Tausig was the only one known to have befriended these two pillars of German Romantic music, and was responsible for the only meeting between them; consequently however, and not surprisingly, he was also the cause of their alienation, which became known as the “Tannhäuser scandal”:
Tausig had succeeded in acquiring from Wagner one of his Tannhäuser manuscripts originating in Paris; some years later when he met Brahms, knowing that he too collected manuscripts, including some original Mozart Symphonies, Tausig decided to give Wagner’s manuscript as a gift to his new friend. When Wagner discovered this, he was quite offended and asked Peter Cornelius to contact Brahms and ask him to return the score, saying that Tausig had made a mistake in assuming that the document belonged to him. Despite several attempts, Brahms never answered Cornelius, and almost 10 years after this event, Wagner wrote a personal letter to Brahms asking for the manuscript back; it was then that Brahms responded by sending him the score, and,
as thanks, Wagner sent him another of his manuscripts, which Brahms reciprocated with another rare manuscript from his collection. This would be their final contact.
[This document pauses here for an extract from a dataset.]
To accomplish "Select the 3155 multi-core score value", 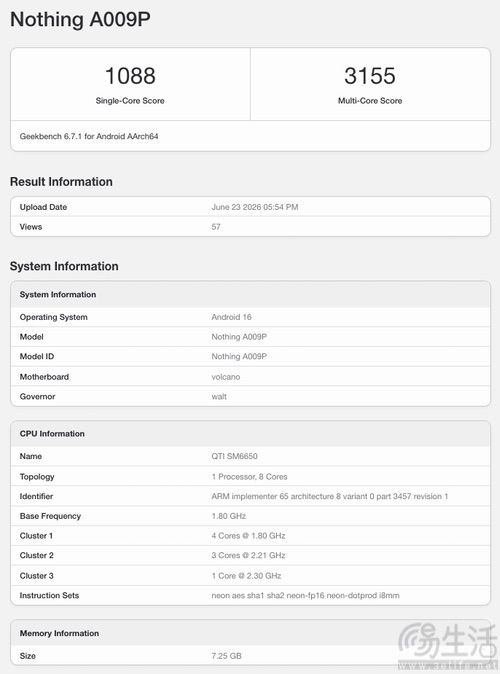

Tausig’s contact with Brahms was mutually very productive: Brahms gave him sketches of his “Variations on a Theme of Paganini Op.35,” which Tausig undertook to give a more virtuosic “flavor,” as Brahms considered himself unable to play such a work. And among these studies, analyses and conversations, there are two works by both composers using double notes in the right hand (sixths & thirds): with the same basic notes of the Chopin Etude, Op.25 No.2, they created two difficult and very interesting ways to see a Chopin work in a new light - as Leopold Godowsky would achieve with the Chopin’s Etudes 40 years later. Tausig also directed his energies toward transcribing works by Johann Sebastian Bach, including the famous Toccata and Fugue in D minor and a set of Chorale Preludes, which he dedicated to Brahms
In 1864, Tausig married a Hungarian pianist, Seraphine von Vrabely, a student of a well-known pianist and composer of that period, Alexander Dreyschock. Tausig dedicated his “Fantasia on Hungarian-Gypsy Themes" to his wife, but they divorced shortly afterwards and very little is known about this marriage.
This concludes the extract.